In the event of any Transfer which does not involve a transfer of securities of the Corporation within the meaning of Ohio law ("Securities," and individually, a "Security") but which would cause a 4.9-percent Shareholder to violate a restriction on Transfers provided for in this Article VI, the restrictions and provisions in Sections 5 and 6 of this Article VI shall be applied as described in this Section 7 of this Article VI. In such case, no such 4.9-percent Shareholder shall be required to dispose of any interest that is not a Security, but such 4.9-percent Shareholder and/or any Person whose ownership of Securities is attributed to such 4.9-percent Shareholder shall be deemed to have disposed of and shall be required to dispose of sufficient Securities (which Securities shall be disposed of in the inverse order in which they were acquired) to cause such 4.9-percent Shareholder, following such disposition, not to be in violation of this Article VI. Such disposition shall be deemed to occur simultaneously with the Transfer giving rise to the application of this provision, and such number of Securities that are deemed to be disposed of shall be considered Excess Securities and shall be disposed of through the Agent as provided in Sections 5 and 6 of this Article VI, except that the maximum aggregate amount payable either to such 4.9-percent Shareholder, or to such other Person that was the direct holder of such Excess Securities, in connection with such sale shall be the fair market value of such Excess Securities at the time of the purported Transfer.
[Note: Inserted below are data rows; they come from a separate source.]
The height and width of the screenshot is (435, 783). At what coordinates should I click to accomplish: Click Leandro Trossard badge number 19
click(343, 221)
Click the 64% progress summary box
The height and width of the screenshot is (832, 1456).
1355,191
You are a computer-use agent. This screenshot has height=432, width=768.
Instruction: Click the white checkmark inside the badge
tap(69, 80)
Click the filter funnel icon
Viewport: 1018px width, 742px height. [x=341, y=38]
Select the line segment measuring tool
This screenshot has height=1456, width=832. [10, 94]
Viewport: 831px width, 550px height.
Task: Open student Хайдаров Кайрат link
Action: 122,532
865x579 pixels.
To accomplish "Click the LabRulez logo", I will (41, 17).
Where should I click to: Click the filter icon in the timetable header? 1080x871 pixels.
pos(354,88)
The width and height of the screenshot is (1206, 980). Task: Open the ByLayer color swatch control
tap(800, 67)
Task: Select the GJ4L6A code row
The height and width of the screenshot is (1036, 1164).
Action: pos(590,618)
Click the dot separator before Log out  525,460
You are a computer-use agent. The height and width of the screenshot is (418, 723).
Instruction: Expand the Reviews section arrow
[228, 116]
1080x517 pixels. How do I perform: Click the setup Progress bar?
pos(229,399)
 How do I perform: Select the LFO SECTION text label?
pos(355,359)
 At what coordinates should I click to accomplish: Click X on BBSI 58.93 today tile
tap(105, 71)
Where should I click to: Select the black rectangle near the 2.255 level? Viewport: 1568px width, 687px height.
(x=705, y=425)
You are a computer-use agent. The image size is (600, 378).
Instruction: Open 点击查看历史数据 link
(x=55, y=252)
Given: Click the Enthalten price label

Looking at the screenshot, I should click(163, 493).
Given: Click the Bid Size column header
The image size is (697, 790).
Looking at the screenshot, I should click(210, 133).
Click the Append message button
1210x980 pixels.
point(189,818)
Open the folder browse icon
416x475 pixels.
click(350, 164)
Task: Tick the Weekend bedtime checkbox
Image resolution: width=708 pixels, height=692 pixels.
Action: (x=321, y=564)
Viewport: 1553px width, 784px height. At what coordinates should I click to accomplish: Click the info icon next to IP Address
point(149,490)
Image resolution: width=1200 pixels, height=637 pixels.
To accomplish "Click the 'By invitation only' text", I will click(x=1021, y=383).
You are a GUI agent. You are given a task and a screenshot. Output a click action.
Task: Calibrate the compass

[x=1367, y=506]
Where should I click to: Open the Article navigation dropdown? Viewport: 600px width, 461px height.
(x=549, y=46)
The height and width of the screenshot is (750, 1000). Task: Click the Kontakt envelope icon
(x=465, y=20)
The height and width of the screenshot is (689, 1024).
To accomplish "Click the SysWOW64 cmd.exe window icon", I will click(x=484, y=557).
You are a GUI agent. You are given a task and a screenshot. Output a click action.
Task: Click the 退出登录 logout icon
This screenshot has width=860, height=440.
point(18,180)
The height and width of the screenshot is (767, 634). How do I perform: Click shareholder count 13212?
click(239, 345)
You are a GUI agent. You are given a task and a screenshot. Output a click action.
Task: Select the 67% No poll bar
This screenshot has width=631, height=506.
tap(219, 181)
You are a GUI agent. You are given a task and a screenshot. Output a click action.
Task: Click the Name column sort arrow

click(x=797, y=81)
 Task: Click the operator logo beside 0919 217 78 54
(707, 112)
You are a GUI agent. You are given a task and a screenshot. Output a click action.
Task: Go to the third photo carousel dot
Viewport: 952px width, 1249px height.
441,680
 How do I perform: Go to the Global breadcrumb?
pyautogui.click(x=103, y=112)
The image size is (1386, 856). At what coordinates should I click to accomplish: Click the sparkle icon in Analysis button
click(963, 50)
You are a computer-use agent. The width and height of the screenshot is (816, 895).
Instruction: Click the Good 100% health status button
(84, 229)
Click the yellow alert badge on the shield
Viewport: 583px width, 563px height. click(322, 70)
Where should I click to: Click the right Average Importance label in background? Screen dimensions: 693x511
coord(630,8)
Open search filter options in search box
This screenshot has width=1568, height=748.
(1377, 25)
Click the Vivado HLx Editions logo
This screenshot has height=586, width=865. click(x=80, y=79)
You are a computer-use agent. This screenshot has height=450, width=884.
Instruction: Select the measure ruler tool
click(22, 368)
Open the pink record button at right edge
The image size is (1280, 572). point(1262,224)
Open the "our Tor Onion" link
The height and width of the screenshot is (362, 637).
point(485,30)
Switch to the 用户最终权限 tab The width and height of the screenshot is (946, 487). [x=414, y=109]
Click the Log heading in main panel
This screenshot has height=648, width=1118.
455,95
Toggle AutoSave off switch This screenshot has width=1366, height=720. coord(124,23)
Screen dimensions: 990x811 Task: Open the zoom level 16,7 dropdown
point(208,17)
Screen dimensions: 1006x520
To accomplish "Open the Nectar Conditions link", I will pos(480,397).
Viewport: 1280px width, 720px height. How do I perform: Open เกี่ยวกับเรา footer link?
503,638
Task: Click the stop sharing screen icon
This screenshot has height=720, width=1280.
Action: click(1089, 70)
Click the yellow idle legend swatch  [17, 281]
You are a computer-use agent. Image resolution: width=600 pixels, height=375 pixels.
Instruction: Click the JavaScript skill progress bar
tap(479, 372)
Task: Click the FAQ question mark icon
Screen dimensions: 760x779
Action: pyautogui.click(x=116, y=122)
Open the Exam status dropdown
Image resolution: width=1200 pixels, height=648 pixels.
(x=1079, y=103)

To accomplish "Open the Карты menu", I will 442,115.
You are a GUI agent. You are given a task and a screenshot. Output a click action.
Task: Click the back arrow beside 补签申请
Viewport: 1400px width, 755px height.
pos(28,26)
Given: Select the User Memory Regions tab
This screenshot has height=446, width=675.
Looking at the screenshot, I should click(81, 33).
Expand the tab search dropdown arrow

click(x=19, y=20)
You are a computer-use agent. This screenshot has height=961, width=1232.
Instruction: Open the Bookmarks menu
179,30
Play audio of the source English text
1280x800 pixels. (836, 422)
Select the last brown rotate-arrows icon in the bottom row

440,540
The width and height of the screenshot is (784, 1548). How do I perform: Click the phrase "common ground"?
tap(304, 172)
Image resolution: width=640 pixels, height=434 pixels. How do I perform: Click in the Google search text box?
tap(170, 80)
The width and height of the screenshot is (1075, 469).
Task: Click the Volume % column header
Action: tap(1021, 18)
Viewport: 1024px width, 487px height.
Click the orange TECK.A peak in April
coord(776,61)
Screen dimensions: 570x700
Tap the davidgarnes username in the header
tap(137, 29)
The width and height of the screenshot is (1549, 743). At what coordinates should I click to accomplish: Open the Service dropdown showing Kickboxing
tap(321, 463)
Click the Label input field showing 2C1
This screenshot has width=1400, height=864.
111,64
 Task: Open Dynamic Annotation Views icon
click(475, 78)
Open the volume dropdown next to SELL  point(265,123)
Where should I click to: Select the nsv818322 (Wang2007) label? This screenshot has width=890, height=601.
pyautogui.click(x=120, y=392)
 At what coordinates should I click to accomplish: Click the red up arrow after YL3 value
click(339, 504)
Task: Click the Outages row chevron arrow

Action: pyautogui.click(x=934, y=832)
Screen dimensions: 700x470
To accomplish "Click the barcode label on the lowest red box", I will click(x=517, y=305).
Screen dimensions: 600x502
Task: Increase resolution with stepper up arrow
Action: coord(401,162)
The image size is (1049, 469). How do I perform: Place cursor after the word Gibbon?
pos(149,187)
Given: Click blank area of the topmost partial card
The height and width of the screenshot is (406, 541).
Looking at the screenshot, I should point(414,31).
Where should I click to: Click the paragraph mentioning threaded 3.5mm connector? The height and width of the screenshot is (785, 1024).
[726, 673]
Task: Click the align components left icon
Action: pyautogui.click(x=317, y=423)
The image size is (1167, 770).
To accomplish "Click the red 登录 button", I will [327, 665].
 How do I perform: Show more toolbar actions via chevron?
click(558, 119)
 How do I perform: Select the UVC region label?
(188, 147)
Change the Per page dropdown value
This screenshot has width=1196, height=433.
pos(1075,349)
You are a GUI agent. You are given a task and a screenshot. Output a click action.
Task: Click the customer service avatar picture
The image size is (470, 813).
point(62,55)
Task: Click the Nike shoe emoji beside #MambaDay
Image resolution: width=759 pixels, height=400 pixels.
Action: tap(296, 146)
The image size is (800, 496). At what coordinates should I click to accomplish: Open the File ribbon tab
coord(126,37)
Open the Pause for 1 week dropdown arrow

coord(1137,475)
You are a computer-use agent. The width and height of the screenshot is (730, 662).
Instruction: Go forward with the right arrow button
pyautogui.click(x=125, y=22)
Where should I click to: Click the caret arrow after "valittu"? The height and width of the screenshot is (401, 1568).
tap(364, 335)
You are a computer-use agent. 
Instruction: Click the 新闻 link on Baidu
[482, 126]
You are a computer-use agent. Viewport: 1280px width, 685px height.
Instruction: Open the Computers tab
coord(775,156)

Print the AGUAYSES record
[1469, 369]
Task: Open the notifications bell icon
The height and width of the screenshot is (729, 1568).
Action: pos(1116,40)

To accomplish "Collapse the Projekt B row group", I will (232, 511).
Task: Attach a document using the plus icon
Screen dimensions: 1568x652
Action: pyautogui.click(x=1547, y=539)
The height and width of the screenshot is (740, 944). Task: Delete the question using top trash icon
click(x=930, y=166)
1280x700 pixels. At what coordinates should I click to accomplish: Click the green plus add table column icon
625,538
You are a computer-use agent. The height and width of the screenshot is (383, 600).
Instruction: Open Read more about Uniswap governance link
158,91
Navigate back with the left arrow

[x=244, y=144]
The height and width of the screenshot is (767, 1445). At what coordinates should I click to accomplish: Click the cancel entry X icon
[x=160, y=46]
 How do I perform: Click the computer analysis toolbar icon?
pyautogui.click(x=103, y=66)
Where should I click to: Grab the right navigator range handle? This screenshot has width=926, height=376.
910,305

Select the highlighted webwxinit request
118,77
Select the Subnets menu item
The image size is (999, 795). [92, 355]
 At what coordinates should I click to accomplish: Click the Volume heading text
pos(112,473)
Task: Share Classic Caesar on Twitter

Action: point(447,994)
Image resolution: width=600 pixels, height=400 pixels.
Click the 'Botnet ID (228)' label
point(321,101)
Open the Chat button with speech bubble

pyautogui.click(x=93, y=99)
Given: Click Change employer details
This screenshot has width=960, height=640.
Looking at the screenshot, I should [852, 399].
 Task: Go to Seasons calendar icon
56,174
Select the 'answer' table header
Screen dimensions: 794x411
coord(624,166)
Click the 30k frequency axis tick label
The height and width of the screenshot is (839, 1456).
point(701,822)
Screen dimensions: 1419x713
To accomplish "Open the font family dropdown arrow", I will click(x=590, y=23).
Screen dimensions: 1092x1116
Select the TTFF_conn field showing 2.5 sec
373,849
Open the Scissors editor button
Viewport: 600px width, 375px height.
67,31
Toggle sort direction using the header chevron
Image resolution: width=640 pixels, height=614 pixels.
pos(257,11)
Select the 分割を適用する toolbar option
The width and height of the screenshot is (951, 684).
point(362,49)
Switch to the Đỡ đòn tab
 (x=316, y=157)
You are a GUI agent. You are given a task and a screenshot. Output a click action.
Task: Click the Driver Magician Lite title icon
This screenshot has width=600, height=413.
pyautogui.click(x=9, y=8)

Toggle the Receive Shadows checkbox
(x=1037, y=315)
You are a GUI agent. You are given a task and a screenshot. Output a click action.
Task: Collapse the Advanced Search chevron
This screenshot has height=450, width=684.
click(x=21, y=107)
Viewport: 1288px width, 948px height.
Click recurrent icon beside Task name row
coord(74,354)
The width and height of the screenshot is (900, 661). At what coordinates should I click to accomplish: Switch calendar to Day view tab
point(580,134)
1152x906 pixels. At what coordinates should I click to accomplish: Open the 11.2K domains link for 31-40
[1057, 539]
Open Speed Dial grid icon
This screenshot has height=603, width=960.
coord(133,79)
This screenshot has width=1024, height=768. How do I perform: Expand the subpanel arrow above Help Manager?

All expenses incurred by the Agent in disposing of such Excess Securities shall be paid out of any amounts due such 4.9-percent Shareholder or such other Person. The purpose of this Section 7 of this Article VI is to extend the restrictions in Sections 2 and 5 of this Article VI to situations in which there is a 4.9-percent Transaction without a direct Transfer of Securities, and this Section 7 of this Article VI, along with the other provisions of this Article VI, shall be interpreted to produce the same results, with differences as the context requires, as a direct Transfer of Corporation Securities.
Section 8. Legal Proceedings; Prompt Enforcement.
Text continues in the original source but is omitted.